- What the exercise asks
An exact transcription of all the data is required; the pictures are to be left out.

━━━━━ Source data ━━━━━

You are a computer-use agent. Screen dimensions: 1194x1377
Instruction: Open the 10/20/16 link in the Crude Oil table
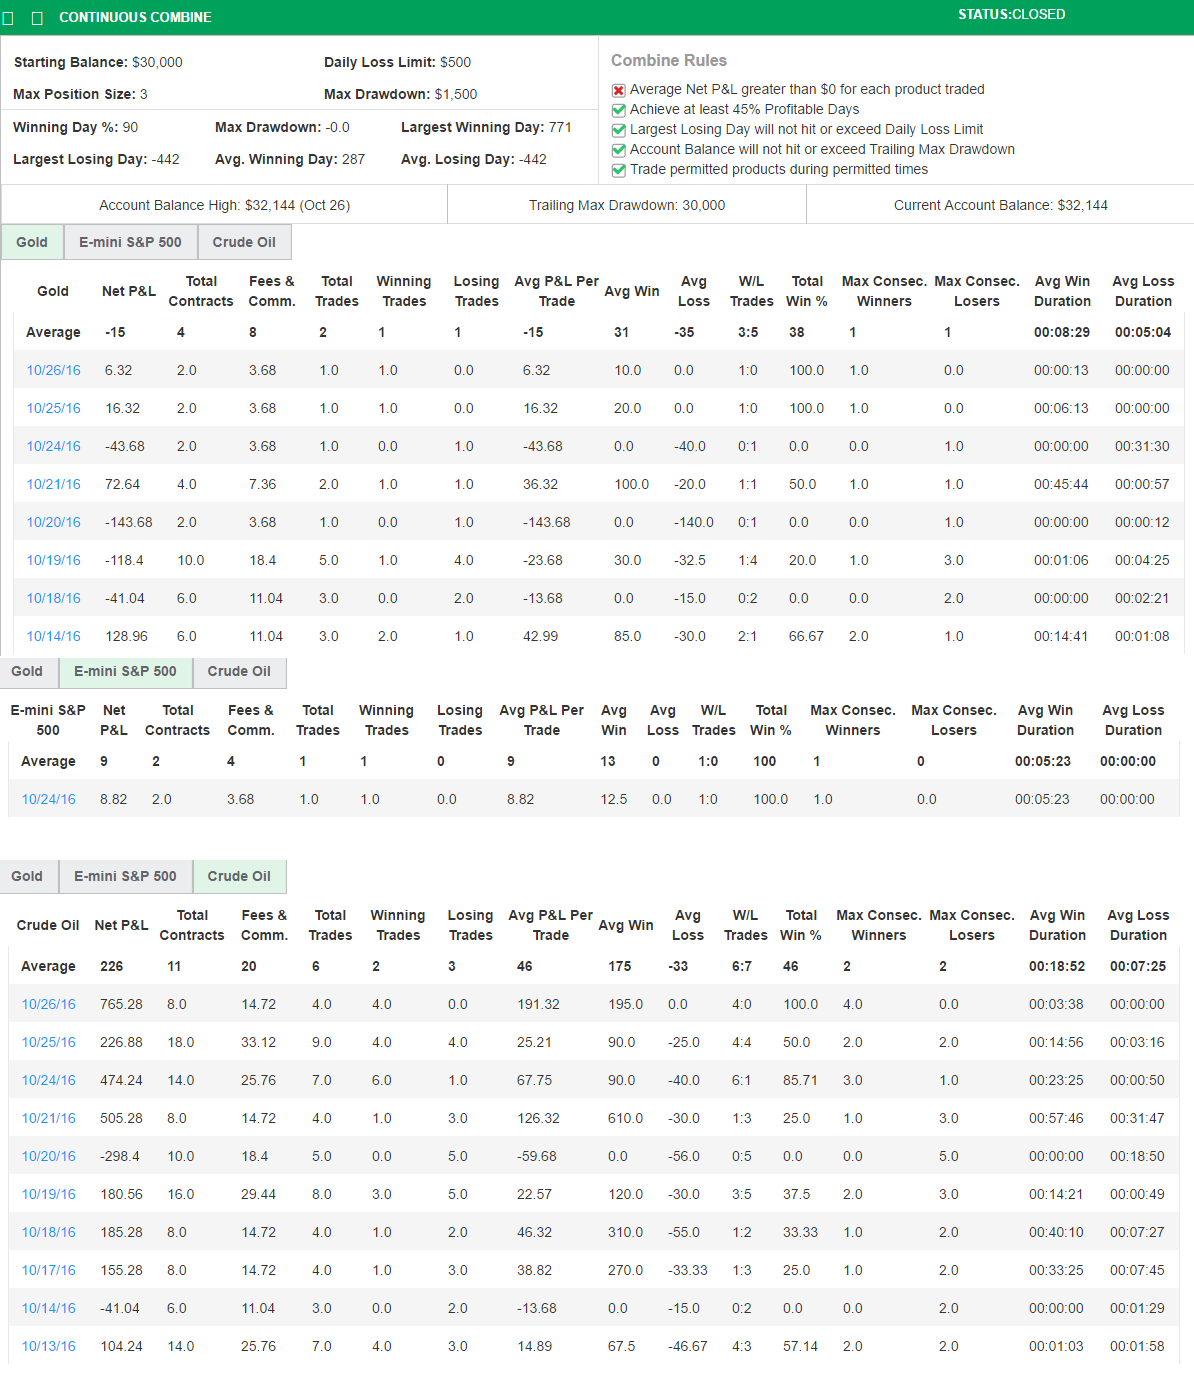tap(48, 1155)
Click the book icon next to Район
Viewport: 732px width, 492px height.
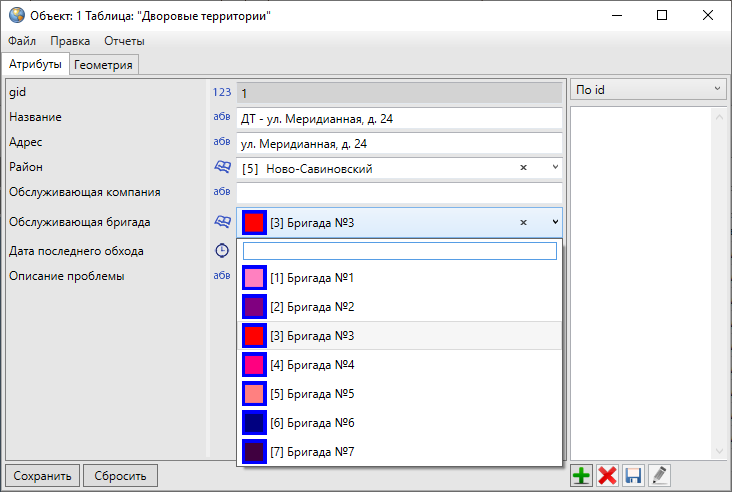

━━━━━

- Result of the task
You are a computer-use agent. Screen dimensions: 1194x1377
Instruction: Open the 10/20/16 link in the Crude Oil table
tap(48, 1155)
Click the book icon next to Район
Viewport: 732px width, 492px height.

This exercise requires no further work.